• **EXCERPTED DATA**:
==*==

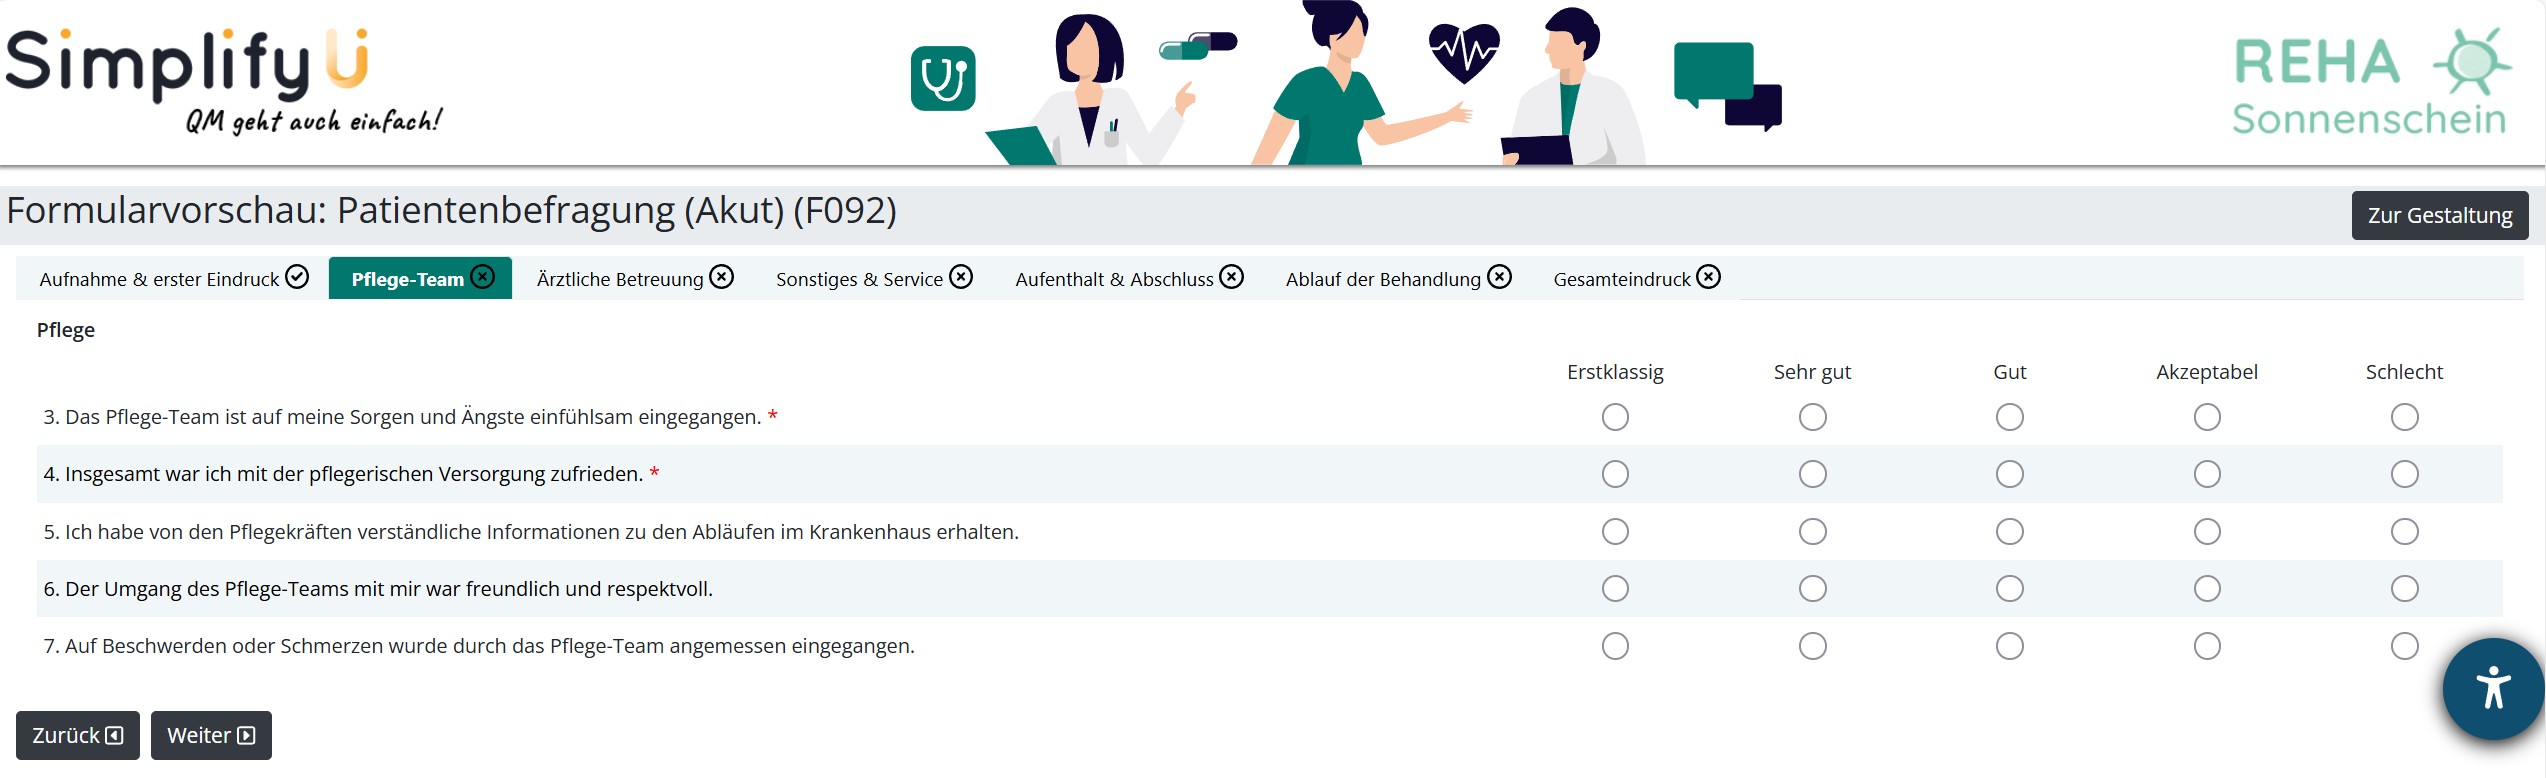Go to the Aufenthalt & Abschluss tab
The width and height of the screenshot is (2546, 778).
[1114, 279]
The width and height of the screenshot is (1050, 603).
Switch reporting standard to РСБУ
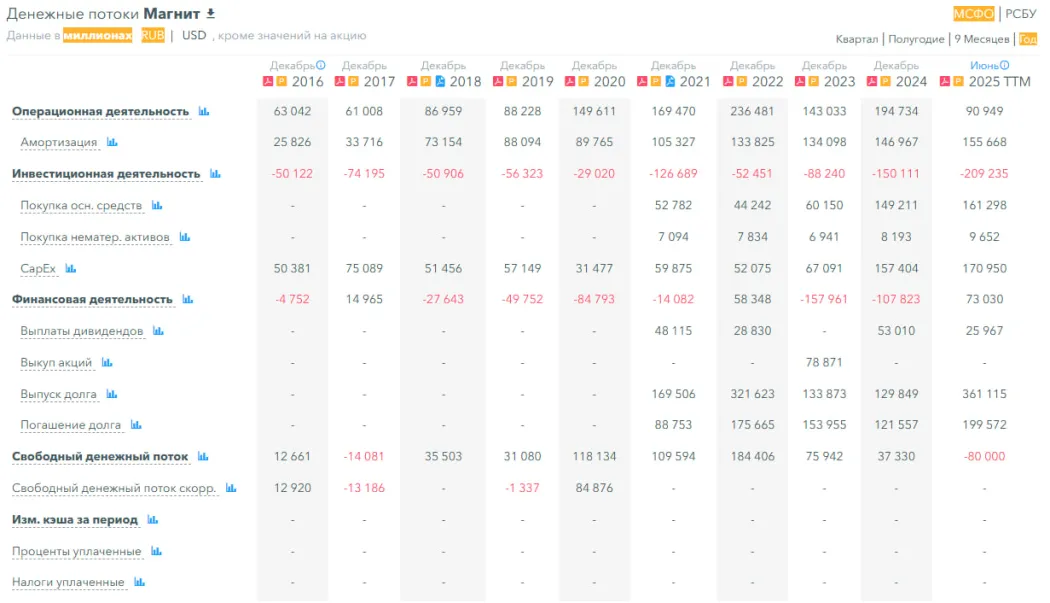point(1021,14)
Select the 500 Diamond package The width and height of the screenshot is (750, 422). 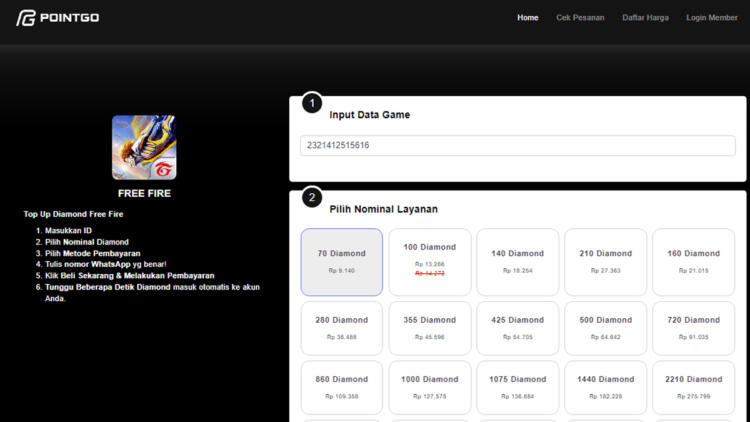pyautogui.click(x=605, y=328)
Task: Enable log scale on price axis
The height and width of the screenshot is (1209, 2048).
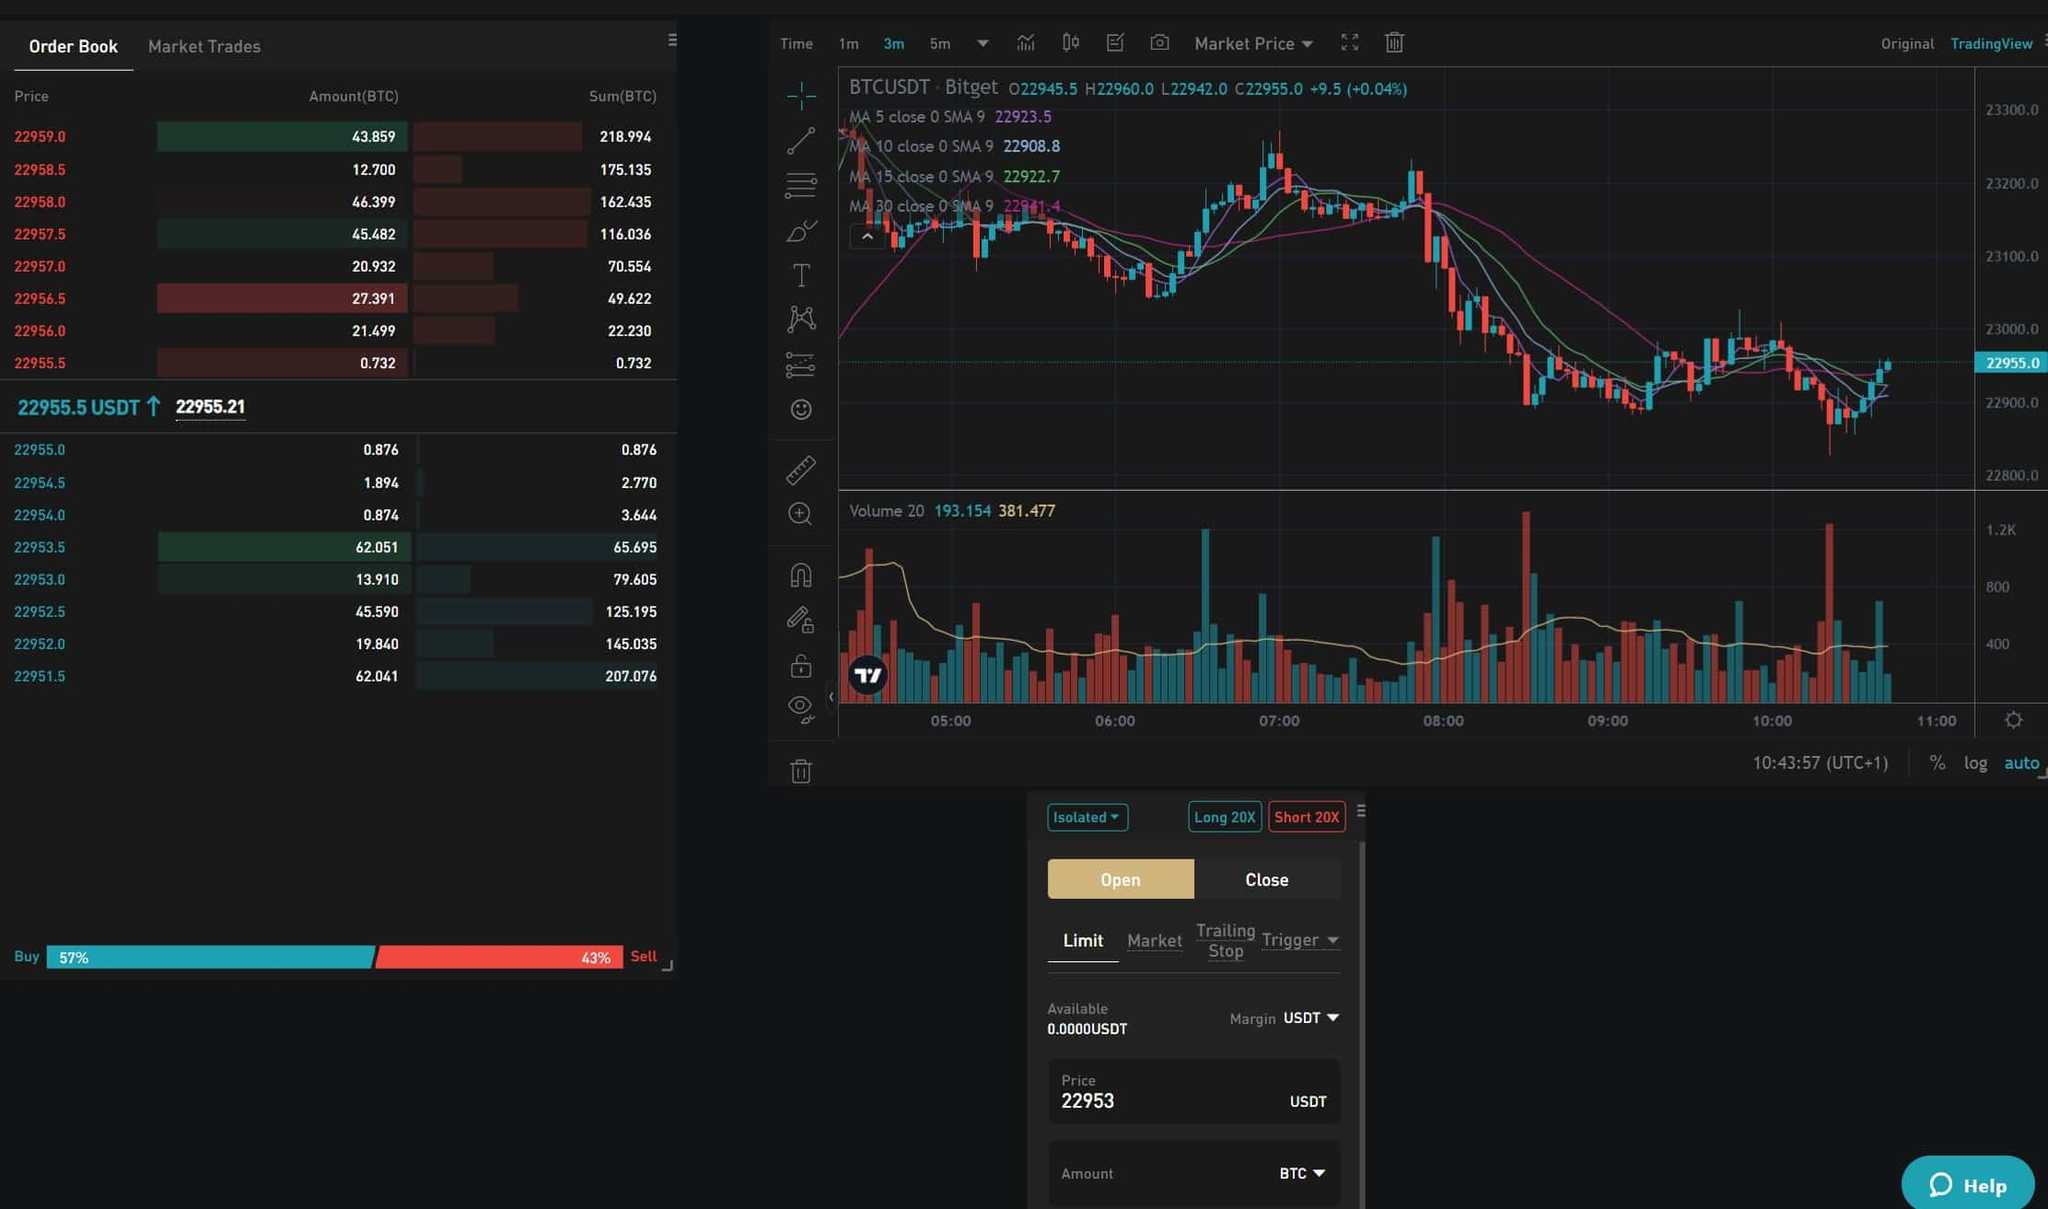Action: pos(1976,762)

==*==

• **WORK TO COMPLETE**:
Retype the lines above word for word, starting with the line that contains "Task: Enable log scale on price axis" and ending with the last line. Leave out the pictures.

• **RESPONSE BELOW**:
Task: Enable log scale on price axis
The height and width of the screenshot is (1209, 2048).
Action: pos(1976,762)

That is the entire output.